§ **Text shown**
• • • • •
In order to keep the information safe within the company, the employer that sells products on the website may use one of these measures to protect its servers. In order for people to enter the office that holds the computers and servers, a palm scan would be a source of security due to no one having the same palm print. The palms would be previously scanned and stored into the biometric security device so that once it is scanned at the door of the office, it will be able to tell if the person has access to the room. “In order to achieve consistency when capturing images, most of the palm image recognition machines will use fixed small cylinder mainly to make palm fixedly placed, but this way becomes a disadvantage of palm geometry recognition, because not every palm is able to meet the size of the cylinder fixed range” (Chih-Yu et al., 2013). With vital information being on the servers and computers, there should be not only a password on the computer, but also another form of biometric security device. Having a finger print reader on the actual server, once the person is allowed into the room would make it more secure. Information that is sensitive should be guarded and treated as if it needs to be protected.
Chih-Yu Hsu, Pei-Shan Lee, Kuo-Kun Tseng, & Yifan Li. (2013). Palm Personal Identification for Vehicular Security with a Mobile Device. International Journal of Vehicular Technology, 1–13. https://doi.org/10.1155/2013/901524
Schneider, G. P. (2017). Electronic commerce. Boston: Cengage Learning.
• • • • •
§ **Given exercise 1**
Decide whether each statement agrees with the text on biometric server security. For each, answer yes or no and quote the words of the text that decide it. (a) Palms would be scanned and stored in the device ahead of time. (b) Every palm fits the size of the fixed cylinder used by palm image recognition machines. (c) A password on the computer is enough protection for the servers.
§ **Given exercise 2**
From the text on biometric server security, rewrite the part that opens with "Chih-Yu Hsu, Pei-Shan" and closes with "Boston: Cengage Learning.", substituting "Stamford" for "Boston".

§ **Raw data**
• • • • •
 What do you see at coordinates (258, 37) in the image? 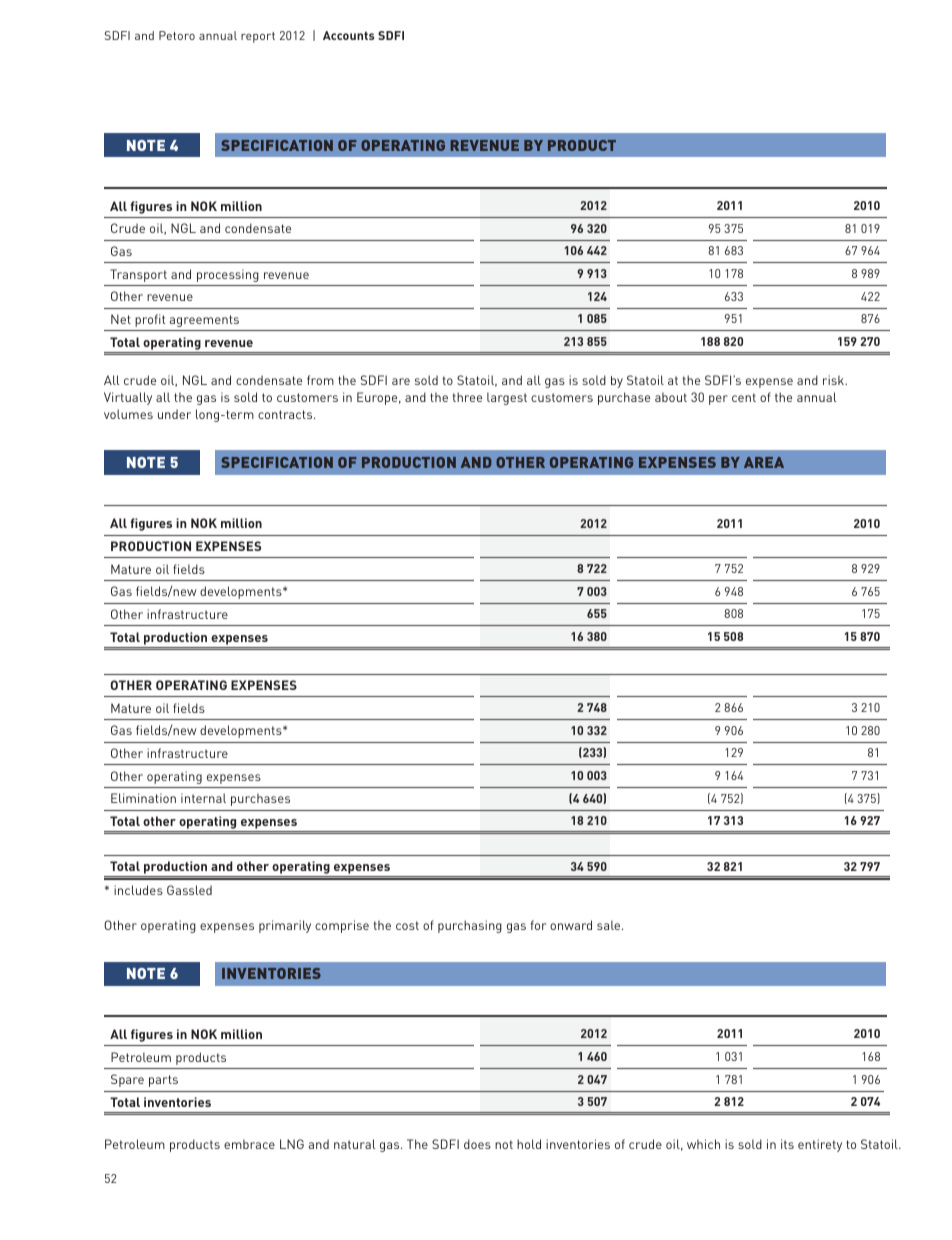
I see `report` at bounding box center [258, 37].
• • • • •
§ **Correct answer 1**
(a) Yes: "The palms would be previously scanned and stored into the biometric security device"
(b) No: "not every palm is able to meet the size of the cylinder fixed range"
(c) No: "there should be not only a password on the computer, but also another form of biometric security device"

§ **Correct answer 2**
Chih-Yu Hsu, Pei-Shan Lee, Kuo-Kun Tseng, & Yifan Li. (2013). Palm Personal Identification for Vehicular Security with a Mobile Device. International Journal of Vehicular Technology, 1–13. https://doi.org/10.1155/2013/901524
Schneider, G. P. (2017). Electronic commerce. Stamford: Cengage Learning.